El día pasaba. El sol, deambulando, se paró arriba de nosotros. Karen y yo sentados en la misma roca viendo los días que pasan. A lo lejos, una humareda ruidosa se levanta. «Le besan las manos y los pies, no lo miren a los ojos aunque él les alce su cabeza para hallárselos. ¿Entendido?» Objetos negros, dos, cuatro, ocho, que avanzaban hacia nosotros. «Entendido». Multitud de personas esperando. Pararon. Objetos monstruosos. «Son los de la leyenda de papá», le dije a Karen. «Son reales», me susurró. De todos descendieron hombres vestidos de negro, con lentes obscuros, sin rostro, sin pelo que les adornara la cara. De uno se bajó aquel hombre de canas blancas, sonrisa descubierta, cara apelotonada de arrugas, dichoso, feliz.
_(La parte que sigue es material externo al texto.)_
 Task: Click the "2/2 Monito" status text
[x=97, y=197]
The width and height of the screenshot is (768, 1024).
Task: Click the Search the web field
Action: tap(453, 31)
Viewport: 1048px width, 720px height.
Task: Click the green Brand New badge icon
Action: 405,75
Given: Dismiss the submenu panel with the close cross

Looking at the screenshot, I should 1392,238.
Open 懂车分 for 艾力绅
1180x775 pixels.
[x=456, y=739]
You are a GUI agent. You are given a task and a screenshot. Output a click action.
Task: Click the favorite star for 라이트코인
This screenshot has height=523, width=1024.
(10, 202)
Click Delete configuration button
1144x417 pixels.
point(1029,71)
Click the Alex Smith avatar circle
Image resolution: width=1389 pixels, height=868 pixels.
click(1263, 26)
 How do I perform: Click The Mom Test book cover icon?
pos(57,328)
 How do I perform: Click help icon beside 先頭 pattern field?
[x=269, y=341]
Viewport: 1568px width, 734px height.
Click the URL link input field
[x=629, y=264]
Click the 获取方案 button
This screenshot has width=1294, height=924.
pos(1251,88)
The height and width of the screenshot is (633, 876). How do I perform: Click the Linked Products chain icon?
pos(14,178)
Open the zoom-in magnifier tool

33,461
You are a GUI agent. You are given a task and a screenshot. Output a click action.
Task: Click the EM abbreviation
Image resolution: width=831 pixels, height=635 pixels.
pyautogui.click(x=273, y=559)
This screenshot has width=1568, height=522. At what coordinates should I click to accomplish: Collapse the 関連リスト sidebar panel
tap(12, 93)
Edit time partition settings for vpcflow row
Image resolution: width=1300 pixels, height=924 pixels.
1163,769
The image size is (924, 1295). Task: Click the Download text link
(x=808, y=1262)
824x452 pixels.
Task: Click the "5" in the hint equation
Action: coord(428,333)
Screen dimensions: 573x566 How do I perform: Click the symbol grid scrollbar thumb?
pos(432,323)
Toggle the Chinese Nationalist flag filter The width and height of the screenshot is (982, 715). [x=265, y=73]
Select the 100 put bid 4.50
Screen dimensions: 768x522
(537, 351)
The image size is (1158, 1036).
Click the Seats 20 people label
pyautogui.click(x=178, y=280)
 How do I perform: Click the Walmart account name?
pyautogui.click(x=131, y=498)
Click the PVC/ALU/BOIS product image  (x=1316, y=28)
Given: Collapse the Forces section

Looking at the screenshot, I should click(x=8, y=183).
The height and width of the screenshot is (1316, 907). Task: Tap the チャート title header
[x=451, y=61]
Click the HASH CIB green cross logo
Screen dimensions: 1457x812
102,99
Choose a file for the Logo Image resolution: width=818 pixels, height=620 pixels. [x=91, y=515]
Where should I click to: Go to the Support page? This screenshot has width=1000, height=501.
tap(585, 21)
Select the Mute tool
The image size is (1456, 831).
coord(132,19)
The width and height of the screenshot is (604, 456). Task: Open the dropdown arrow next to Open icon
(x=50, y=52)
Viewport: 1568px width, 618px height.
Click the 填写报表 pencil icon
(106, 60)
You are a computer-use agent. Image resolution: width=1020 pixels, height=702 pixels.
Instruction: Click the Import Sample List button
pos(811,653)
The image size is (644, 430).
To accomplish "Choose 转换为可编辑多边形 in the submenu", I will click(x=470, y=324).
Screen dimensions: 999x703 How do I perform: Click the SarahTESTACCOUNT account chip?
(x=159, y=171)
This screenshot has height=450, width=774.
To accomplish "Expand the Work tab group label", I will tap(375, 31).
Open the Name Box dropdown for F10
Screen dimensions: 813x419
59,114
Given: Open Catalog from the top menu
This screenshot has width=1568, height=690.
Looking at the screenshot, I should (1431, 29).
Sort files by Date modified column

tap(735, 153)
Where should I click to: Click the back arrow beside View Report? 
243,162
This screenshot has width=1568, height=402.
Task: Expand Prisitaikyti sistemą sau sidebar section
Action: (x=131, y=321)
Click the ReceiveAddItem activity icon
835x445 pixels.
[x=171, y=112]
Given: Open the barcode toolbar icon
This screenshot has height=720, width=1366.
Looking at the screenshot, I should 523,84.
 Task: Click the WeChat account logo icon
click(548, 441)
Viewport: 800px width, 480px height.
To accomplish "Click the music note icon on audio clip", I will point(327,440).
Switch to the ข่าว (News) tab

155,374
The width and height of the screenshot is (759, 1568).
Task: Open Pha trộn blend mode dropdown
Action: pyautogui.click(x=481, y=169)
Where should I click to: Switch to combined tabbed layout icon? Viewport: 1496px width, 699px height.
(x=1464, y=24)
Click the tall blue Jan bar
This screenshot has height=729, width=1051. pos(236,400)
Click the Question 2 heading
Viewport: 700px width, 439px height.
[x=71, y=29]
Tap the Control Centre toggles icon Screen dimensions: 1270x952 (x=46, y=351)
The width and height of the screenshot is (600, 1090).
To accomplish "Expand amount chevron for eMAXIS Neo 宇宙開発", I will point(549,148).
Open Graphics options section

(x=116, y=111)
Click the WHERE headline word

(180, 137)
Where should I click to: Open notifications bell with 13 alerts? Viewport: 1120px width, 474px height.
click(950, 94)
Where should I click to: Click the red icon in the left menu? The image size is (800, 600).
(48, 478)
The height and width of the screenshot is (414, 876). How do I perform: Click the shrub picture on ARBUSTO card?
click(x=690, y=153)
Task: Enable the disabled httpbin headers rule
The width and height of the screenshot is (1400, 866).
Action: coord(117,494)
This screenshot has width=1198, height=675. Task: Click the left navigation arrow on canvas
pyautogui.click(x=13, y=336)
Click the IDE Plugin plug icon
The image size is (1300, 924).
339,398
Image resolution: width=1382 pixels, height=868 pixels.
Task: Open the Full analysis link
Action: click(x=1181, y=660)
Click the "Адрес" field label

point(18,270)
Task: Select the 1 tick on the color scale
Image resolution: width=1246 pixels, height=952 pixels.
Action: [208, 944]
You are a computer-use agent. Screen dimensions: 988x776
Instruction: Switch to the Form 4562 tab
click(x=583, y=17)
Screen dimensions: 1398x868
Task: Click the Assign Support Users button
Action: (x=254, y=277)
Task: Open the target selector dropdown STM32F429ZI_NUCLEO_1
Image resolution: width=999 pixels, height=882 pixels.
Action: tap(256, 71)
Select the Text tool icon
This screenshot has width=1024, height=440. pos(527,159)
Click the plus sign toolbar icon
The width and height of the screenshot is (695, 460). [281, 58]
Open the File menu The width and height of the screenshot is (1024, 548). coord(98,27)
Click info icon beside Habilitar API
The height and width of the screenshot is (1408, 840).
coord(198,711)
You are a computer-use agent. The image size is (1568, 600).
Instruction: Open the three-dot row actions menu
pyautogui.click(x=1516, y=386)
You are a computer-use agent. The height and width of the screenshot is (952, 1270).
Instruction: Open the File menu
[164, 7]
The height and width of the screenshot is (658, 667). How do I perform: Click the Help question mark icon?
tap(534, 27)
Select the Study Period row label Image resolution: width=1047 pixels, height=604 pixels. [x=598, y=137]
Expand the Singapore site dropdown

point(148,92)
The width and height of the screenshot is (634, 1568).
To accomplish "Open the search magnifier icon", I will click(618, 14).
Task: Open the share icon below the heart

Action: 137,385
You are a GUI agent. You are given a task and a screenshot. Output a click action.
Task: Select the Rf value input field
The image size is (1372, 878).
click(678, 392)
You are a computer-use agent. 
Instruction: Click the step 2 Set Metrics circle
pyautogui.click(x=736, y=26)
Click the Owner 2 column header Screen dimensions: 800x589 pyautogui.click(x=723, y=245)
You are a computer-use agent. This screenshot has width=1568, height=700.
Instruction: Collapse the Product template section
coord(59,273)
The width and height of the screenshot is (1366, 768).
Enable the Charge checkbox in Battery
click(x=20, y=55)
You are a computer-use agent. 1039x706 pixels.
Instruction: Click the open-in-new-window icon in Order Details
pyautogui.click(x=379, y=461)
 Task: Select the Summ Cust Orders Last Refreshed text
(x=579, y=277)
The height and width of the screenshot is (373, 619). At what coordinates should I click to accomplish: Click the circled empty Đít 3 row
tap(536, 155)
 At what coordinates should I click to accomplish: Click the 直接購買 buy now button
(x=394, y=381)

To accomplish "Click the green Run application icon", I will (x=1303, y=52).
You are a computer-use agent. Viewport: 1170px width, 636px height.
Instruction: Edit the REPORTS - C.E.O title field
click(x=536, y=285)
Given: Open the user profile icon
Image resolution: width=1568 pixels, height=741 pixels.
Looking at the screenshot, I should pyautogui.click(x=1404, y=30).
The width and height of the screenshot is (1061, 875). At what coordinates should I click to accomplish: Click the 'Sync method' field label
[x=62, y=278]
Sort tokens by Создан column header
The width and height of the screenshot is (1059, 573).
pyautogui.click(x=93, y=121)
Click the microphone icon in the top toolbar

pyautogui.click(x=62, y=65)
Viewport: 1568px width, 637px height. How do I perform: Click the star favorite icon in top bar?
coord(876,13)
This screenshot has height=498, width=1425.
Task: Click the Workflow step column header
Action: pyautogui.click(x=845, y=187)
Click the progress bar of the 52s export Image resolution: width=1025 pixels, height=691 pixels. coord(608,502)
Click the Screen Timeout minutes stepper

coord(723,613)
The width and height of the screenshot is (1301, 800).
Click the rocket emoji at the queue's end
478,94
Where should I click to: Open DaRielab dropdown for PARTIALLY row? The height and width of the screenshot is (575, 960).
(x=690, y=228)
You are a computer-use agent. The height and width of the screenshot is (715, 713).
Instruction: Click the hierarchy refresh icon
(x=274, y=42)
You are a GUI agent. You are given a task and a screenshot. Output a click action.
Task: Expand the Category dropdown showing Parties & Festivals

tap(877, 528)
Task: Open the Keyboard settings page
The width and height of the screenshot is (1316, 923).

Seducidos, corrimos a él sin verlo a los ojos, amontonándonos todos, luchando por besarle las manos, «Señor, qué honor, qué placer», besándole sus zapatos lustrados, «gracias por venir, por estar aquí, por vernos», por tocarle la ropa siquiera, ropa que arrojaba bendiciones y daba esperanzas, ropa sacrílega, «nunca nadie nos ha volteado a ver, somos la escoria del país, los sin nombre, los que ni madrugando Dios los ayuda». Alzó su mano. Todos nos apartamos. Karen y yo, contra todo precepto, alzamos nuestras miradas que fueron fulminadas por él: una luz llena de sol áureo lo bañaba, el viento lo envolvía, el polvo se alejaba. Lo vimos y era un Dios, un Dios factible, vivo, que nos hacía creer que lo irreal podía volverse real porque él era irreal, empero ahí estaba, ante nosotros, mostrándonos su verosimilitud.
La gente lloraba, gritaba, bailaba, cantaba, aplaudía, se desmayaba, enloquecía de felicidad, todo de felicidad. «¡Nuestro próximo Presidente de la República!», alguien exclamó. «Te dije que era real, tonto». Y avanzó a través de la pobreza dejando rastros de esperanzas idílicas trastocadas.